By Cliff Potts, CSO, and Editor-in-Chief of WPS News

Baybay City, Leyte, Philippines — January 27, 2026

Around 252 million years ago, life on Earth came closer to total collapse than at any other time in the planet’s history. This event, known as the Permian–Triassic extinction event, eliminated most complex life in both the oceans and on land. Scientists often call it the Great Dying—and the name is earned.

Unlike later extinctions made famous by dinosaurs or asteroids, this one unfolded through planetary systems failure. It was slow by human standards, fast by geological ones, and devastating beyond comparison.

A World Before the Collapse

Before the Great Dying, Earth was dominated by a single supercontinent, Pangaea. The climate was already warm, the oceans productive, and complex ecosystems stretched from shallow reefs to vast inland forests. Life had diversified for hundreds of millions of years. On the surface, the system appeared stable.

It was not.

What followed was not a single blow, but a chain reaction—one failure triggering another until recovery became impossible for most species.

The Scale of the Loss

The numbers remain difficult to grasp. Current estimates suggest that 90 to 96 percent of marine species disappeared. On land, roughly 70 percent of vertebrate species were wiped out. Entire branches of the evolutionary tree vanished. Coral reefs collapsed. Forests died back. Food webs unraveled.

This was not a localized disaster. It was global.

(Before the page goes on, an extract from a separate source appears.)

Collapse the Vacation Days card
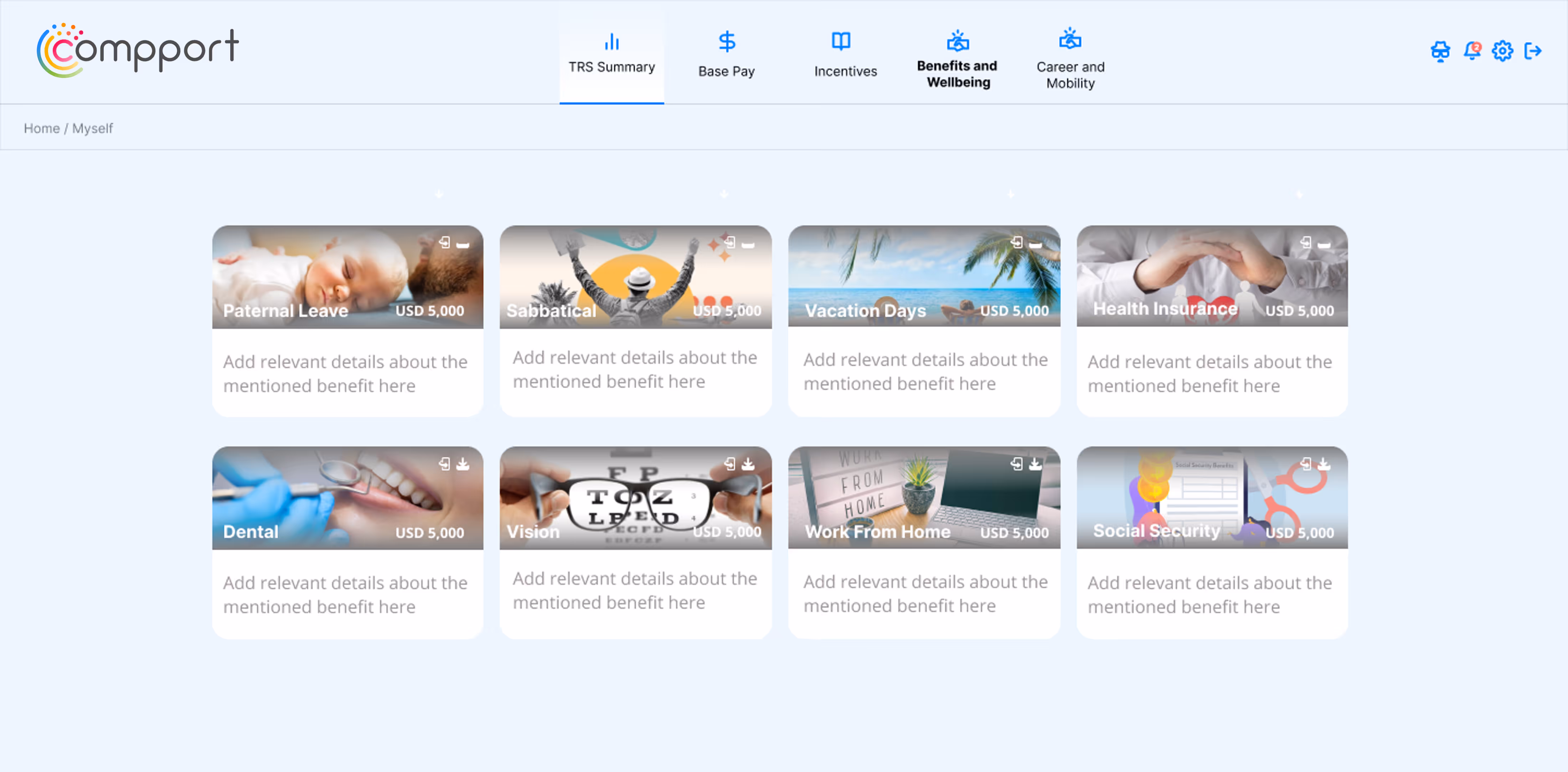This screenshot has width=1568, height=772. 1036,245
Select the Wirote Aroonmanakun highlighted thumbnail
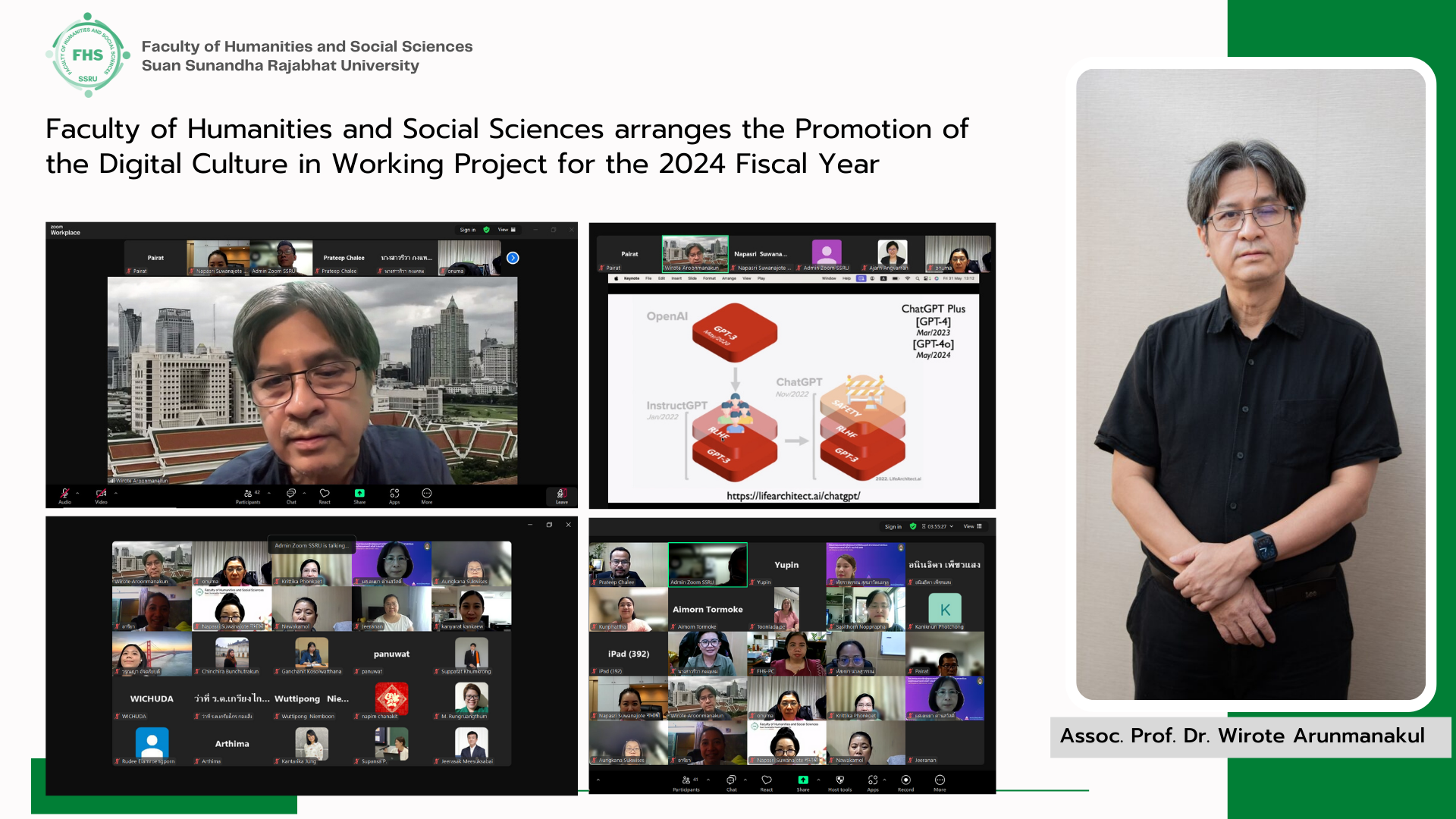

Not an Impact, but a Breakdown

There was no asteroid. No sudden flash of destruction. Instead, Earth’s internal systems slipped out of balance.

Evidence points to prolonged volcanic activity in what is now Siberia, where massive lava flows released enormous amounts of carbon dioxide and other gases into the atmosphere. Over time, global temperatures rose sharply. Warmer oceans held less oxygen. Circulation slowed. Large portions of the seas became uninhabitable.

The planet did not explode. It suffocated.

Oceans Die First

The fossil record shows that the oceans collapsed before the land did. As oxygen levels fell, marine life faced conditions it could not escape. Some regions became anoxic—nearly devoid of oxygen. In extreme cases, toxic gases likely accumulated in the water column.

Once the oceans failed, the land followed. Marine ecosystems support atmospheric stability, nutrient cycles, and climate regulation. When they collapsed, terrestrial life lost its foundation.

Survival Was the Exception

A small number of organisms endured. These survivors shared traits that would define the post-extinction world: small size, low energy demands, and flexibility in diet and habitat. Specialized giants vanished. Generalists lived on.

Recovery did not happen quickly. It took millions of years for ecosystems to stabilize and even longer for biodiversity to return to previous levels. Life eventually rebounded—but only after passing through an evolutionary bottleneck unlike any other.

Why This Still Matters

The Great Dying is not remembered because it was dramatic. It matters because it shows how a planet can fail without a single catastrophic trigger. Gradual change, amplified by feedback loops, proved more destructive than any sudden impact.

This series will examine how that collapse unfolded, why it spread far beyond the regions directly affected, and how life—against long odds—eventually recovered.

Understanding the Great Dying is not about fear. It is about recognizing how fragile complex systems can be, and how survival often depends less on strength than on adaptability.


For more social commentary, please see Occupy 2.5 at https://Occupy25.com

This essay will be archived as part of the ongoing WPS News Monthly Brief Series available through Amazon.

References

Benton, M. J., & Twitchett, R. J. (2003). How to kill (almost) all life: The end-Permian extinction event. Trends in Ecology & Evolution, 18(7), 358–365.
Burgess, S. D., Bowring, S. A., & Shen, S. (2014). High-precision timeline for Earth’s most severe extinction. Proceedings of the National Academy of Sciences, 111(9), 3316–3321.
Erwin, D. H. (2006). Extinction: How life on Earth nearly ended 250 million years ago. Princeton University Press.